### WHAT NEEDS TO BE DONE
Search the entries for the word "Given". Copy every line that holds it.

= = = =

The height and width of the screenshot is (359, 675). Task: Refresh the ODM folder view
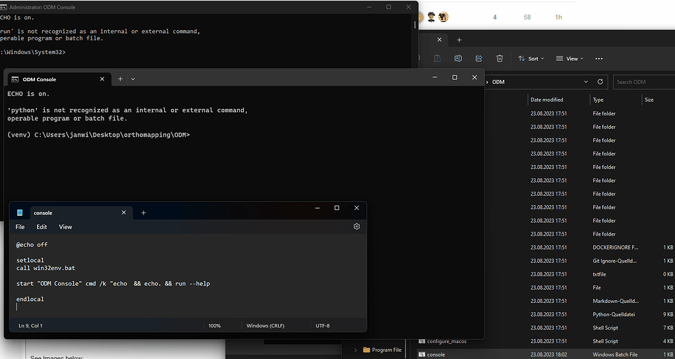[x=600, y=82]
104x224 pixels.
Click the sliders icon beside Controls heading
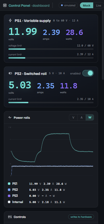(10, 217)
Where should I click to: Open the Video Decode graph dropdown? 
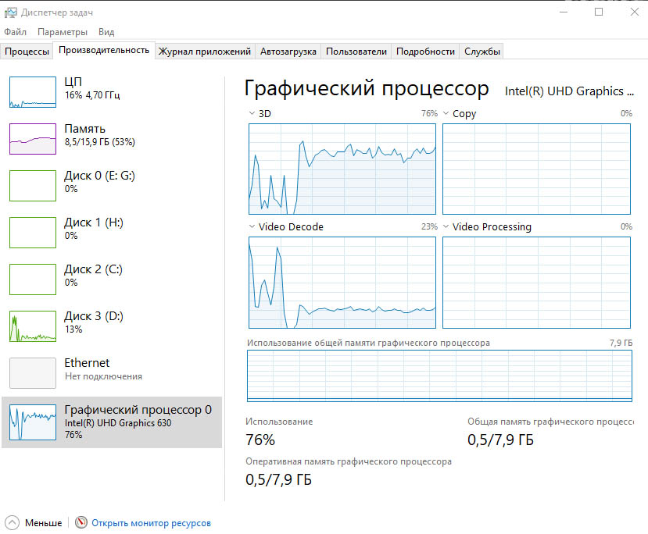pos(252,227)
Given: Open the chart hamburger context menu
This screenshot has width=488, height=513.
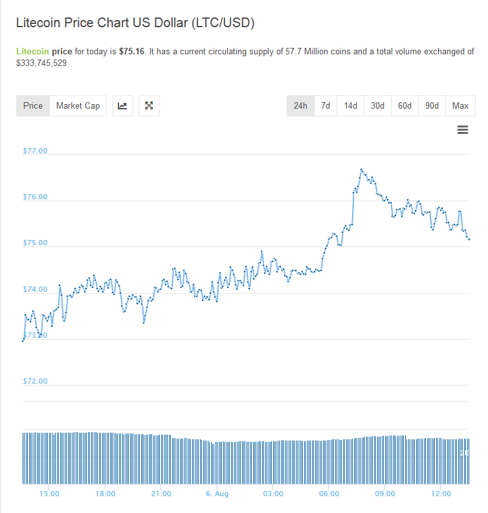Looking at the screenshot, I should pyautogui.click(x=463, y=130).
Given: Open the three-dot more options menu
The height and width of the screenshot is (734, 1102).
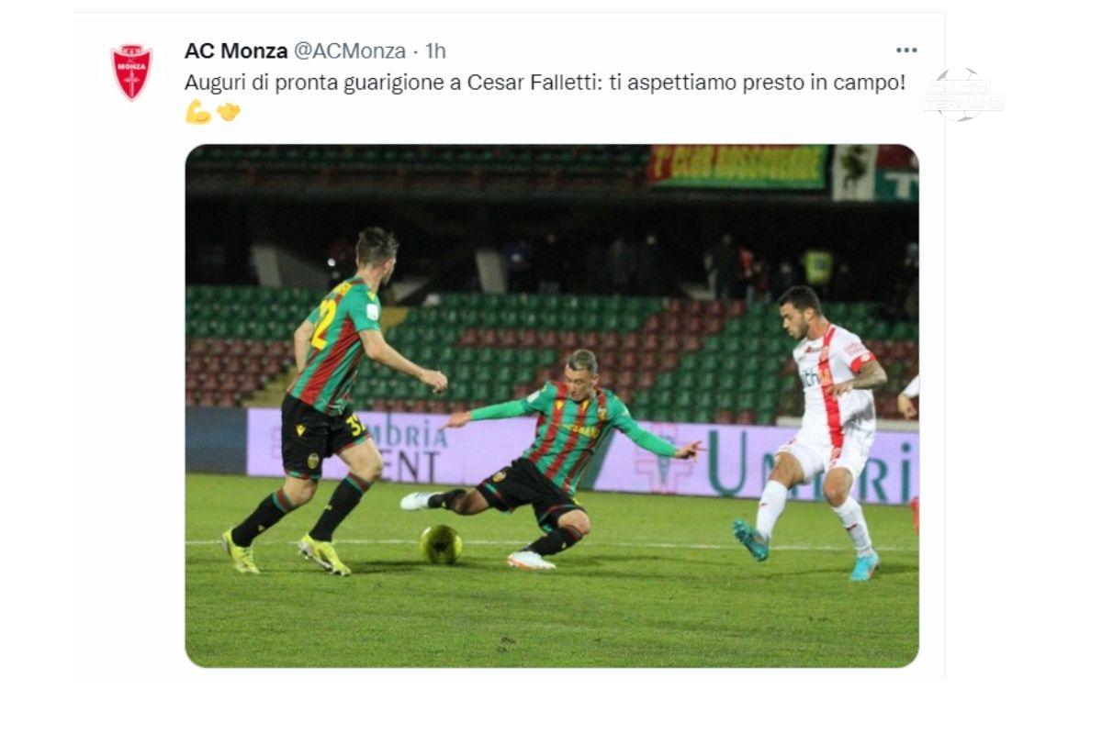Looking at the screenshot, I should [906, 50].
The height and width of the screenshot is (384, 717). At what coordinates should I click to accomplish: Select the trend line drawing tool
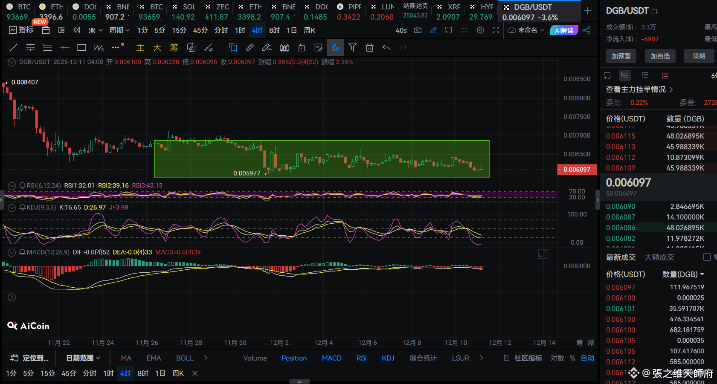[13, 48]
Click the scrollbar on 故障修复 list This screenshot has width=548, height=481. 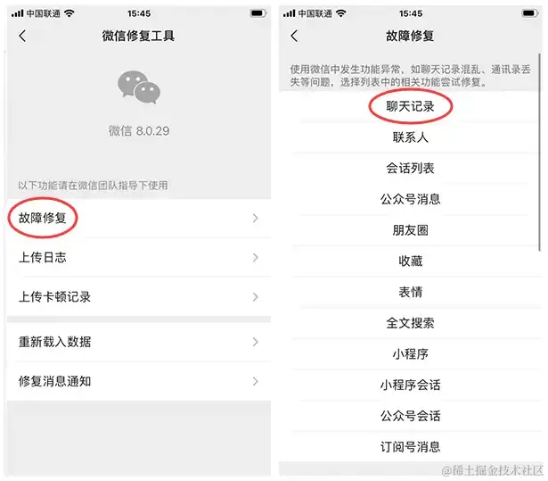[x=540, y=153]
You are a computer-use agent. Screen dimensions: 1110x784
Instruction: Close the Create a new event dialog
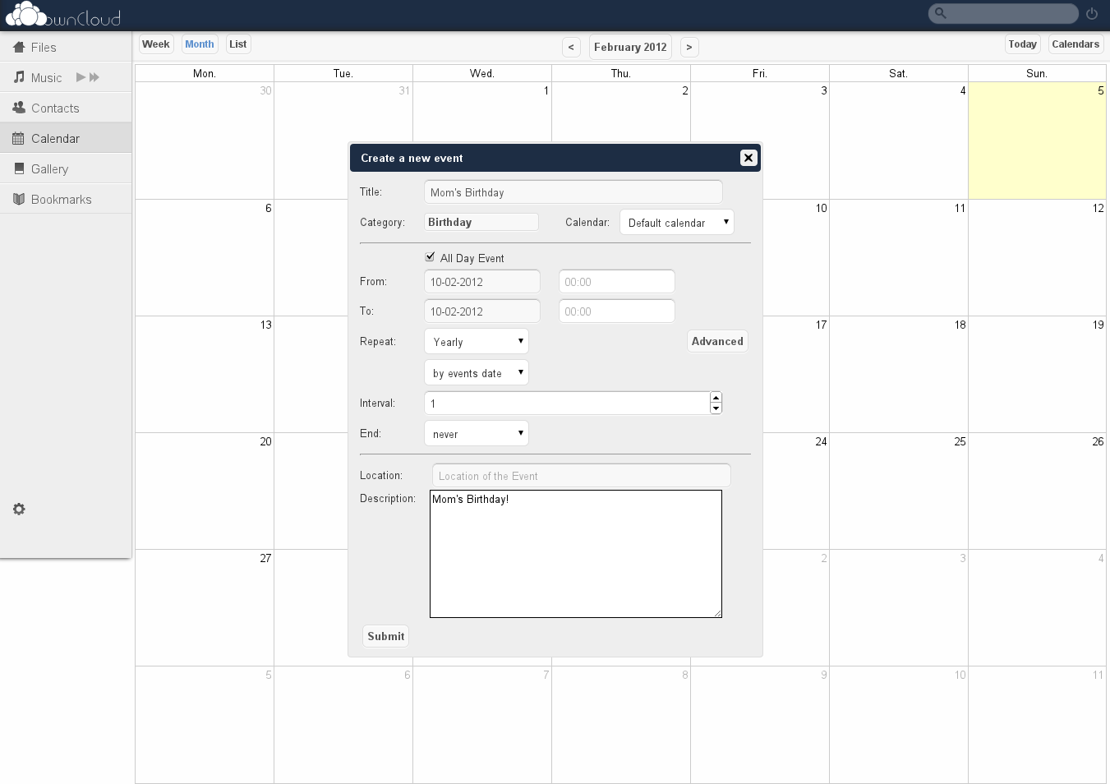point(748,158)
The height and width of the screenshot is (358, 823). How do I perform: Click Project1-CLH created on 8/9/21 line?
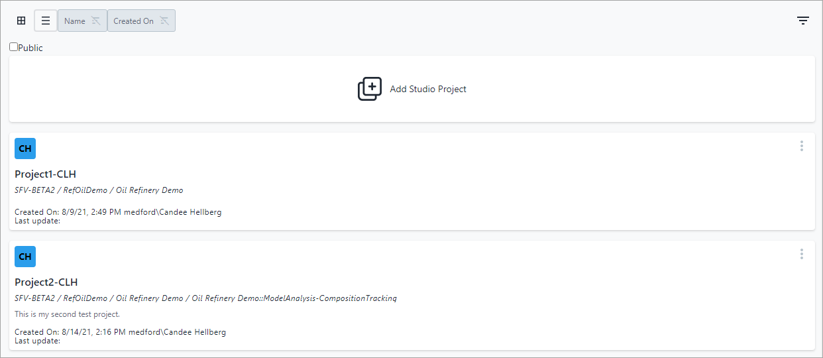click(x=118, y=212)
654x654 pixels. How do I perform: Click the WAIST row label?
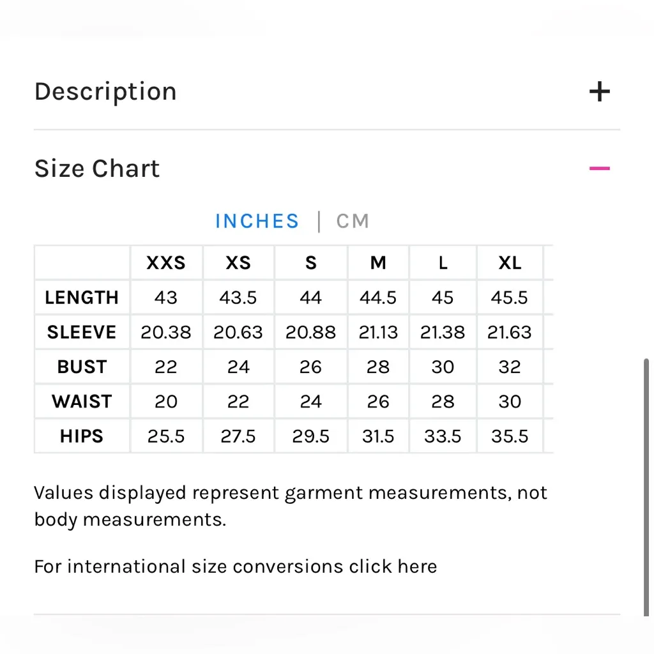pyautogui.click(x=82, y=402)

= = = =

### RESPONSE AREA
Given: Open the chart hamburger context menu
Given: Open the three-dot more options menu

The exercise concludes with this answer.